Sitting there in the Circle of Trust is another cancer kid: Augustus "Gus" Waters (Ansel Elgort), who has a prosthetic leg, and eyes lasered in on Hazel. The guy is blasting her with ray guns of ardor, and it's kind of hard for her to look away.

But what's the point of falling in love when your days are numbered, and the end means impossible hurt for those left behind?

That's one of the questions at the heart of The Fault in Our Stars. And it is answered this way: Love wins out, especially when the guy who loves you confesses as much at the most perfect of moments, in the most perfect of ways, or sends you texts that make you laugh (they pop up on-screen like comic-book thought bubbles), and reads your favorite novel simply because it is your favorite novel.

That book, the one Hazel cherishes, is called An Imperial Affliction - a fictive work that functions as a giant McGuffin in the movie. It, too, is about a girl with cancer, and it ends in a dark chasm of uncertainty. Hazel needs to know what happens to the protagonist, and she writes the author, who lives in Amsterdam, to find out.

She receives a response - and an invitation to visit. Despite her doctors' cautions, she does, traveling with Gus, and with Hazel's mom, a walking emoticon of cheerful, chaperone-y laissez faire. The meeting with the scribe, Peter Van Houten (a bearded, bespectacled Willem Dafoe), goes surprisingly badly, but his assistant tries to make amends, taking Hazel and Gus on a tour of the Anne Frank house. The Holocaust hideaway diarist's famous words, "Where there's hope, there's life," echo down the stairs - stairs that the breath-starved Hazel has difficulty negotiating.

Woodley, who has come a long way since her promising debut as George Clooney's troubled daughter in The Descendants, balances grace with gravity, wit with heart. Even her sappier voice-overs ("I fell in love with him the way you fall asleep - slowly, then all at once") have the ring of truth. And Elgort (the son of photographer Arthur Elgort) is like a baby-faced Brando - disarming, and armed with a killer grin. When the pair, dressed for a fancy repast of risotto and Dom Pérignon, gaze across the table at each other, their characters' love, defiant and resolute, feels real.
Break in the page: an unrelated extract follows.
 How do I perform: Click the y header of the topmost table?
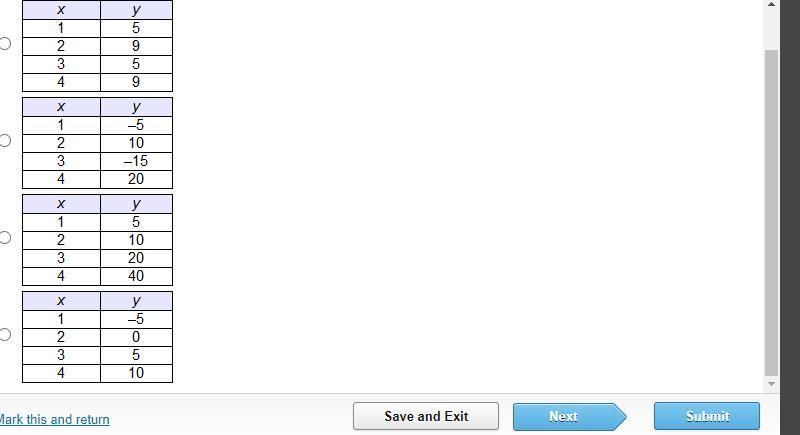[x=136, y=10]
Spinning in Hazel and Gus' orbit, the other characters aren't quite as convincing. Dafoe's bitter, booze-for-breakfast author is instantly unlikable, and his redheaded Netherlander assistant (Lotte Verbeek) just as instantly angelic. As the parentals, Dern and Trammell deflect grief and angst with sitcom-ish pluck. Only Nat Wolff as Gus' best friend, Isaac - who has lost one eye to cancer, and is in danger of losing his sight altogether - manages to steer clear of contrivance. Maybe it's generational: In a movie about teens, it's the teens who should rule.

And they do. With certainty. With laughter. And with tears - buckets and buckets.

The Fault in Our Stars *** (Out of four stars)

Directed by Josh Boone. With Shailene Woodley, Ansel Elgort, Nat Wolff, Laura Dern, Willem Dafoe. Distributed by Twentieth Century Fox.

Running time: 2 hours, 5 mins.

Parent's guide: PG-13 (sex, profanity, adult themes).